Nick said:
Hi,
What is the minimum current for a regulator from there onwards a heat
sink should be used?
I am using a 1Ampere LM7815 regulator with 45mAmps current consumption.
Graham gave you the specific answer, but in the hope that you might want to
understand the principle involved:
The regulator dissipates power P = (voltage drop) * (current). The voltage
drop is the input voltage minus the output voltage, which is 21V - 15V in
your case. So it dissipates 6V * 45mA = 270mW.
That power is dissipated through the "thermal resistance" of the regulator
case. If you look at the datasheet, there is a rating for theta-ja, the
thermal resistance from junction to air (that's without any additional heat
sink).
Thermals can be modeled just like electric circuits: thermal resistance is
like resistance, power is like current, and temperature drop is like voltage
drop. So using Ohm's Law (V = I * R), and substituting in the the thermal
equivalents (T = P * theta), you can calculate the amount of temperature
drop between the regulator chip and the air, for a given power.

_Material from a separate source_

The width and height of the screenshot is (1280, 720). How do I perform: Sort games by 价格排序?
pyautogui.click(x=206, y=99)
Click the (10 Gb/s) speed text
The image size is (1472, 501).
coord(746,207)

Looking on the National Semiconductor datasheet for an LM7815T, I see
theta-ja for the TO220 case is typically 50 C/W (that's degrees Celsius per
watt). So, we can calculate T = P * theta = 270mW * 50 C/W = 13.5C. In
other words, the chip will be running at 13.5 degrees above ambient, or
about 40C. I also see that the max operating temp is 150C, so you are quite
safe.
....Or, you could just look at the graphs in the datasheet, where it shows a
chart of how much power the chip can safely dissipate, with various kinds of
heat sinks and at various ambient temps.